Labeled as Made in Germany, it is assumed that only final assembly took place in Germany, due to the high relative cost. We generally assume, if lacking proof positive otherwise, that although the final assembly may take place in Germany, other phases of assembly, or sub-assemblies will be manufactured in the lowest regional cost area - in this case Eastern Europe - this includes PCB stuffing and plastics molding, as well as other custom mechanical components. These assumptions affect both the assumed costs of manually manufactured elements (based on relative local skilled and semi-skilled labor rates), and auto-inserted device (such as surface mount components on PCBs). These labor rate assumptions are outlined in the Overview section of the online presentation or the COO Notes tab from the Excel spreadsheet analysis.
Again, our total production volume assumption used here (500K units over phone life) may not be highly market accurate from a marketing point of view, however, it is used here for the purpose of estimating the amortization of certain test set-up costs and other NRE charges for such things as injection molding tools for the enclosures, etc.
Although this assumption affects the bottom line, changes in the quantity assumption generally produce a very small total cost variance, as typically in quantities of several hundred thousand and up, amortized NRE costs are usually quite small on a per unit basis.
The Motorola C975 is not as complex as most flip phones that we have analyzed, which is generally true of all candybar form factor phones versus competing flip phone models. Furthermore, most of the discrete components are on a single main printed circuit board. Hand assembly is somewhat complex, however, as the C975 uses a lot of flex interconnect, rarely seen, and generally unnecessary in candybar form phones. In terms of manufacturing complexity, Nokia phones typically have the most clever DFM touches, use almost no flex circuits or fine-pitch board to board connectors snap in camera modules with compression connectors, and as a result are easy to manufacture. The C975 is more akin to a flip phone in this respect and the design is more involved resulting in higher manufacturing cycle times.
General Design Notes
- The C975 appears to use the i.300-20 Platform chipset from Freescale Semiconductor
- The applications and baseband processors are part of what a total solution chipset for 3G phones from Freescale (formerly Motorola) semiconductor and may be part of the Freescale ""i.300-20" GSM/EDGE/W-CDMA/UMTS platform with multimiedia feature focus.

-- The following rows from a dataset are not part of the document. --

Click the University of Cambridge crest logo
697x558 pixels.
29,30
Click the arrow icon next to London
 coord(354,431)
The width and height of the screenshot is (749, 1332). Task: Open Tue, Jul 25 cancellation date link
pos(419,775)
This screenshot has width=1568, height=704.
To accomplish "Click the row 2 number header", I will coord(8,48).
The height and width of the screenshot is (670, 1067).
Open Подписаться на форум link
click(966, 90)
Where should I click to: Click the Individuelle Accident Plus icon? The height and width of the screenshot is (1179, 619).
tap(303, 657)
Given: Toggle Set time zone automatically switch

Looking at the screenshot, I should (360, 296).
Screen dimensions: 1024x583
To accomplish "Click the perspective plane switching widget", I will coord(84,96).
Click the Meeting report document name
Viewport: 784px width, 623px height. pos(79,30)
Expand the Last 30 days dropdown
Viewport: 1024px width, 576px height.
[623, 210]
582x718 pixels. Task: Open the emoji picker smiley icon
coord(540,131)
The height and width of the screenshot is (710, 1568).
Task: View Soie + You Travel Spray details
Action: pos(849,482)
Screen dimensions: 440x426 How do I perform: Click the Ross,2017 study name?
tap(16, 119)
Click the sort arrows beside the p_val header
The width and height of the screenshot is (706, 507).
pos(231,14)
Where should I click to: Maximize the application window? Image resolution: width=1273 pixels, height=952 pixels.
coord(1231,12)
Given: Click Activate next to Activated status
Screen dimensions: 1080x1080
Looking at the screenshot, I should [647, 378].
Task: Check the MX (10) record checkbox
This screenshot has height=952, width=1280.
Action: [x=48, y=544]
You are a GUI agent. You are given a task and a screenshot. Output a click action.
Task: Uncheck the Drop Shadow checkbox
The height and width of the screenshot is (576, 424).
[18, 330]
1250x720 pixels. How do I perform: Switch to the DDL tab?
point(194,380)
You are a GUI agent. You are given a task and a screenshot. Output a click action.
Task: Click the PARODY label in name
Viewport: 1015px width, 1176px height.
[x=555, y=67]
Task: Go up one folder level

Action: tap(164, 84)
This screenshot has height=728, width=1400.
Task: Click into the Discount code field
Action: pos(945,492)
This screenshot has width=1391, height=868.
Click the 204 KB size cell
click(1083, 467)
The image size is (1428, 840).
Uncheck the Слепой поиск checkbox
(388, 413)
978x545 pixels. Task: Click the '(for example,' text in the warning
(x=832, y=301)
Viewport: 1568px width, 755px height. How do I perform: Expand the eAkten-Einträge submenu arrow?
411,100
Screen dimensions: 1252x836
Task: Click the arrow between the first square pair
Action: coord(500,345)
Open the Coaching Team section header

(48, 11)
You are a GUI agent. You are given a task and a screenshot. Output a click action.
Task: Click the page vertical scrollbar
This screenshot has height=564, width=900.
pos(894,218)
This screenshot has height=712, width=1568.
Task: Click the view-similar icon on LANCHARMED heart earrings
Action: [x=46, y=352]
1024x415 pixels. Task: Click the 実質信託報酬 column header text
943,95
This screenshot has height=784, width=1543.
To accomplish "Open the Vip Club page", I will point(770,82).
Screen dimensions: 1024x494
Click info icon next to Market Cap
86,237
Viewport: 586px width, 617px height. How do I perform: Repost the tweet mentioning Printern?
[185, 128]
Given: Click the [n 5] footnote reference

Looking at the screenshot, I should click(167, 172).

- Based on the layout of the C975 and the block diagram from Freescale, the ""-20" version (as opposed to the ""-30 and ""-23" versions) seems most applicable.
- i.300-20 Features
- High level of integration
- GSM/UMTS software engines to maximize performance and compatibility with networks
- Integrated image and video capture and compression
- JavaTM technology
- Provides multimedia, Internet access, still imaging, and streaming video and audio.
- Chipset and communication software capable of supporting GSM, EDGE, and W-CDMA services.
- Supports Bluetooth™ technology from Freescale (not featured in the C975).